In Git, the merge yields in a new tree object with the merged files, but it also introduces a new commit object on only the target branch. After these commands:

$ git checkout my_branch
$ git merge some_branch

the object model looks like Figure 9-10.

Figure 9-10. Object model after a merge

In Figure 9-10, each Cx is a commit object and each Tx represents the corresponding tree object. Notice how there is one common merged commit (CZC) that has both CC and CZ as commit parents, but it has only one resulting set of files represented in the TZC tree. The merged tree object symmetrically represents both source branches equally. But since my_branch was the checked-out branch into which the merge happened, only my_branch has been updated to show the new commit on it; some_branch remains where it was.

This is not just a matter of semantics. It reflects Git’s underlying philosophy that all branches^[21] are created equal.

Imagine if some_branch had contained not just one new commit but instead 5 or 10 or even 100s of commits. In most systems, merging some_branch into my_branch would involve producing a single diff, applying it as a single patch onto my_branch, and creating one new element in the history. This is called a squash commit because it “squashes” all the individual commits into one big change. As far as the history of my_branch is concerned, the history of some_branch would be lost.

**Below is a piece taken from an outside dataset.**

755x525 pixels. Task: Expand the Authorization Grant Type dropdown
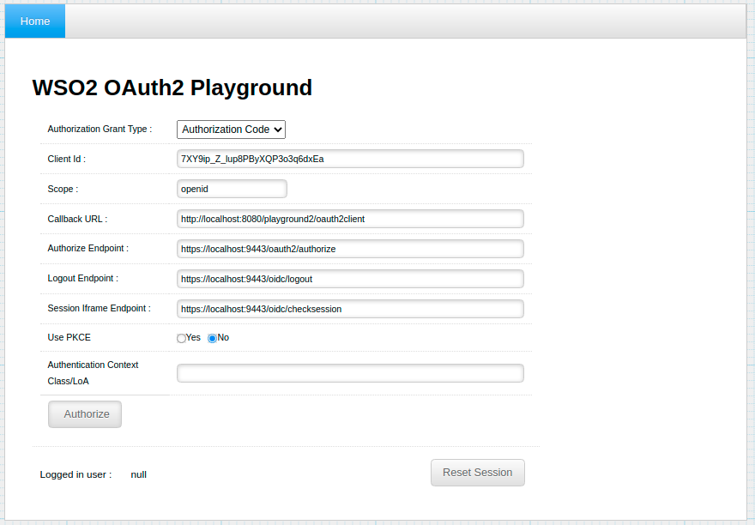coord(231,130)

In Git, the two branches are treated as equals, so it’s improper to squash one side or the other. Instead, the entire history of commits on both sides is retained. As users, you can see from Figure 9-10 that you pay for this complexity. If Git had made a squash commit, you wouldn’t have to see (or think about) a diagram that diverges and then rejoins again. The history of my_branch could have been just a straight line.

The added complexity might appear unfortunate, but it is actually quite worthwhile. For example, this feature means that the git blame and git bisect commands, discussed in Chapter 6, are much more powerful than equivalents in other systems. And, as you saw with the recursive merge strategy, Git is able to automate very complicated merges as a result of this added complexity and the resulting detailed history.

You might ask wouldn’t it be possible to have it both ways: a simple, linear history with every individual commit represented? Git could just take all the commits from some_branch and apply them, one by one, onto my_branch. But that wouldn’t be the same thing at all.

An important observation about Git’s commit histories is that each revision in the history is real. (You can read more about treating alternate histories as equal realities in Chapter 12.)

If you apply a sequence of someone else’s patches on top of your version, you will create a series of entirely new versions with the union of their changes and yours. Presumably you will test the final version as you always would. But what about all those new intermediate versions? In reality, those versions never existed: nobody actually produced those commits, so nobody can say for sure whether they ever worked.

Git keeps a detailed history so that you can later revisit what your files were like at a particular moment in the past. If some of your merged commits reflect file versions that never really existed, then you’ve lost the reason for having a detailed history in the first place!

This is why Git merges don’t work that way. If you were to ask, “What was it like five minutes before I did the merge?” the answer would be ambiguous. You have to ask about either my_branch or some_branch specifically, since both were different five minutes ago and Git can give the answer for each one.

Even though you almost always want the standard history merging behavior, Git can also apply a sequence of patches (see Chapter 13). This process is called rebasing and is discussed in Chapter 10. The implications of changing commit histories are discussed in Changing Public History.